# 1994 Altima Stereo Died



## libred (Dec 1, 2003)

Hello all!

I am the proud owner of a 1994 Altima... but last week, my stereo died. It is the stock deck w/ CD player and has run without problems for years!

I checked the fuse labeled "Audio" in the fuse box.. it looked good, but I swapped it out anyway.

The deck will take in/spit out a CD.. but will not respond to anything else. Won't play the radio, tape or CD.. will not light up the screen... nothing.

Any suggestions on what I can check? Is there a secondary fuse somewhere??

Thanks in advance for the help!


----------



## Ruben (Oct 15, 2002)

There is sometimes a fuse on the back of the unit. you'd have to remove it to see, but I'll try and find out.


----------



## mzanubis (Feb 19, 2003)

do you have a GLE? Because when the Clarion in my GLE died, theres crap you can do about it. It had had to do with the blowing up of my drivers side door speaker. Something about due to the loss of power because it was blown out, the head unit shut its self down. But mine wouldn't do anything, not even spit out the CD that was in there, lol, had to take it apart to get it out. So if its a GLE with the Clarion stock headunit, then theres nothing you can do about it.


----------



## libred (Dec 1, 2003)

It's a GXE... have no idea what brand the stereo is. It was stock.

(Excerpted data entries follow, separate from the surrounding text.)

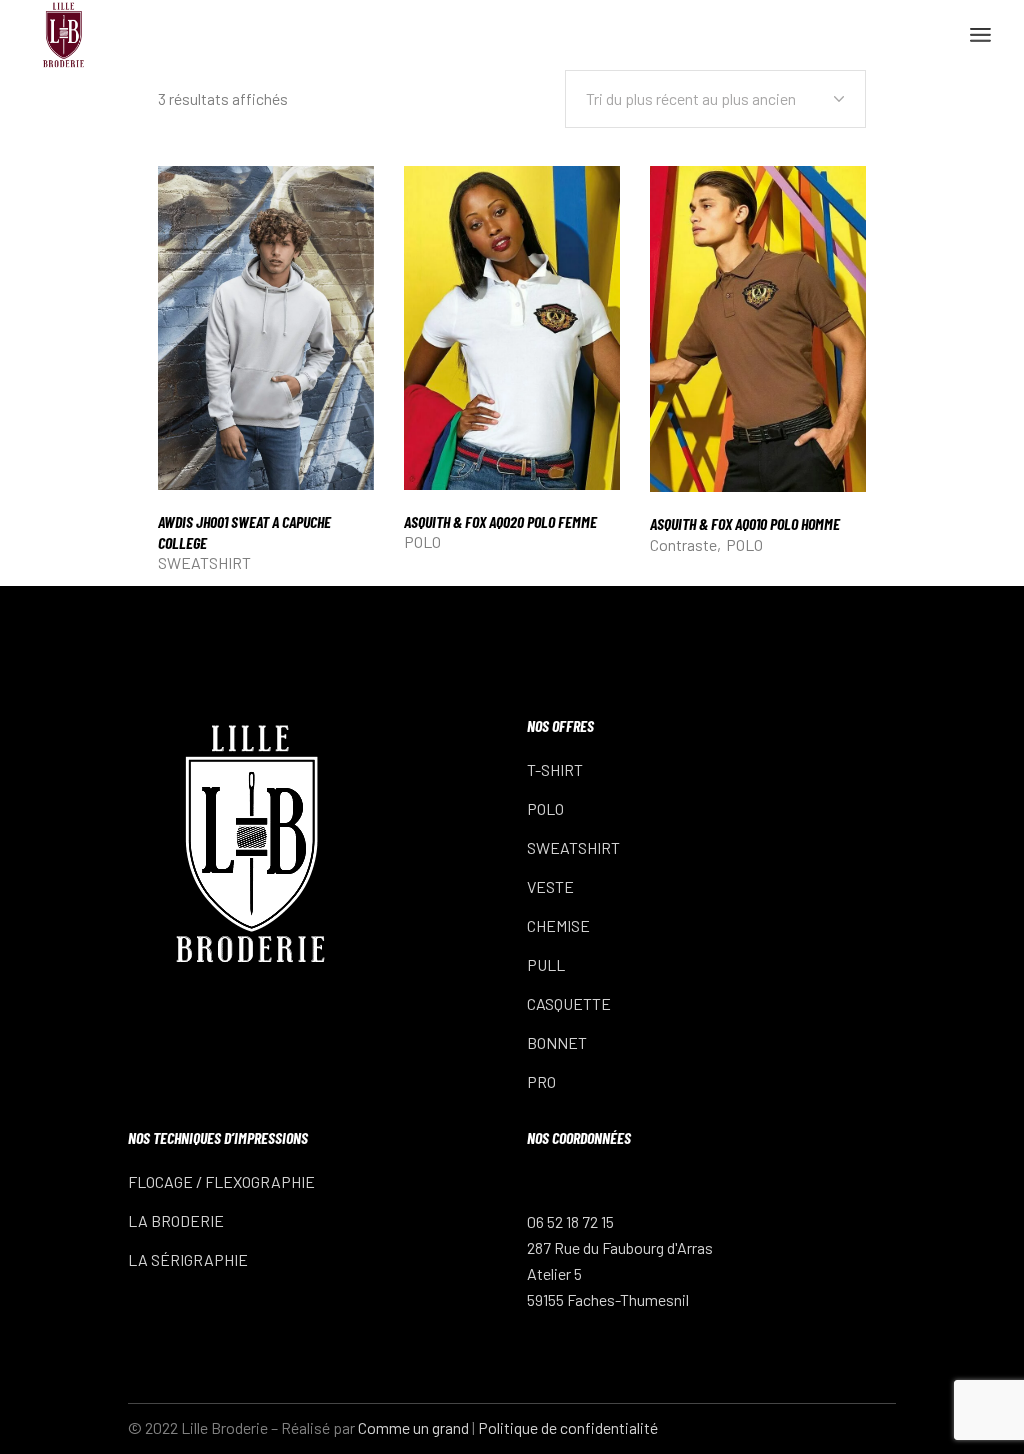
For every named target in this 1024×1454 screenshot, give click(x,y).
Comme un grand (413, 1427)
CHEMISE (558, 925)
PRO (541, 1081)
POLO (422, 541)
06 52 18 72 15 (570, 1221)
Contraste (683, 544)
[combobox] (715, 99)
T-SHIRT (555, 769)
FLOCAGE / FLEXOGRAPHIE (221, 1181)
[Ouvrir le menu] (980, 35)
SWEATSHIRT (204, 562)
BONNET (557, 1042)
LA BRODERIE (176, 1220)
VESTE (550, 886)
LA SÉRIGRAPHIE (188, 1259)
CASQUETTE (569, 1003)
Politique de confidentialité (568, 1427)
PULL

I guess I can remove the stereo and check for a fuse on the unit. Anyone know of how best to get the dash apart to remove the stereo?


----------



## Nismo5042 (Nov 18, 2003)

yeah its a clarion. i have one if you want it. i would probably just give it to you if you pay for shipping.


----------



## libred (Dec 1, 2003)

Can anyone confirm that the Clarion has a secondary fuse? I don't want to bother taking the dash all apart just to discover that I cannot fix the unit myself with a new fuse.

Thanks!


----------



## libred (Dec 1, 2003)

<<crickets chirping>>

Hello? Anyone here?

<<echo>>


Can anyone confirm that the clarion (factory installed) stereo for the 94 Altima GXE has a secondary fuse which can be replaced?


----------



## Kurt (Dec 2, 2003)

Dude this place is vacant!
If it was a tape deck I could help(maybe) but not everyone has factory CD Players.


----------



## Kurt (Dec 2, 2003)

I got confirmed by another member that there is always a fuse on the back of CD Players. So you should check it out. :thumbup:


----------



## libred (Dec 1, 2003)

Thanks Kurt! I appreciate it!

I will take apart the dash and check the fuse!


----------